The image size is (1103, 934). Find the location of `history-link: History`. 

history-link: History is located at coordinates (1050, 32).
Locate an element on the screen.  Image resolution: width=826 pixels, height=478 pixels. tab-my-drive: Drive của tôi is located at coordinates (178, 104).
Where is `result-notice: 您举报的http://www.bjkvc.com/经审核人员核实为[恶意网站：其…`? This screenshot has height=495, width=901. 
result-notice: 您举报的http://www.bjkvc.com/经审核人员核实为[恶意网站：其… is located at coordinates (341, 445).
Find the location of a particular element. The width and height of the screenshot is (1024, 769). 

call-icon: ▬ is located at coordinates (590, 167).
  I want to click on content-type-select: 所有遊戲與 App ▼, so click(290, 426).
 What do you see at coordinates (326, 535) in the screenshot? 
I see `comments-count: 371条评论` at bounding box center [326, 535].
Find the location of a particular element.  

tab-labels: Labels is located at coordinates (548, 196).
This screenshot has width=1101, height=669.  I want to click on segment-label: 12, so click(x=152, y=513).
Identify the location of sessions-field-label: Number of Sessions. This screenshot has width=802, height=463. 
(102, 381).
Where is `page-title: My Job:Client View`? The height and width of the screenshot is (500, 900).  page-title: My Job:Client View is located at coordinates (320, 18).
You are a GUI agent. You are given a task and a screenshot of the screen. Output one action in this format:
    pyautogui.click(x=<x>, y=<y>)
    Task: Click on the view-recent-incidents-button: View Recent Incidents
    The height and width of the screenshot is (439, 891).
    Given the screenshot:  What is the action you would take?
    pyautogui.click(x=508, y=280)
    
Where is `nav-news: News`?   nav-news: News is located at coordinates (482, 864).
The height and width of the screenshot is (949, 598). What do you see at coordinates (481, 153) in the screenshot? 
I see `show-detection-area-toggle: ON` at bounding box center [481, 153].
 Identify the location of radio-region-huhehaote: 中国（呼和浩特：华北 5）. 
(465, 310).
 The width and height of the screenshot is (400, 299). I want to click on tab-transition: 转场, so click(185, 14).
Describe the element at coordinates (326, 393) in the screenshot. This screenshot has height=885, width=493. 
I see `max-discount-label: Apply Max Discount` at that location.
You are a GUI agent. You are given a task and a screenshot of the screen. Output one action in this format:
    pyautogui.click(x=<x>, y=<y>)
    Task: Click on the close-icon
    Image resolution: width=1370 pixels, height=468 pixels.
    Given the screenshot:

**Brief:**
Extract every line from the listing above that contains the word "want".

**Answer to this exercise:**
  I want to click on content-type-select: 所有遊戲與 App ▼, so click(290, 426).
This screenshot has width=1101, height=669.  I want to click on segment-label: 12, so click(x=152, y=513).
 The width and height of the screenshot is (400, 299). I want to click on tab-transition: 转场, so click(185, 14).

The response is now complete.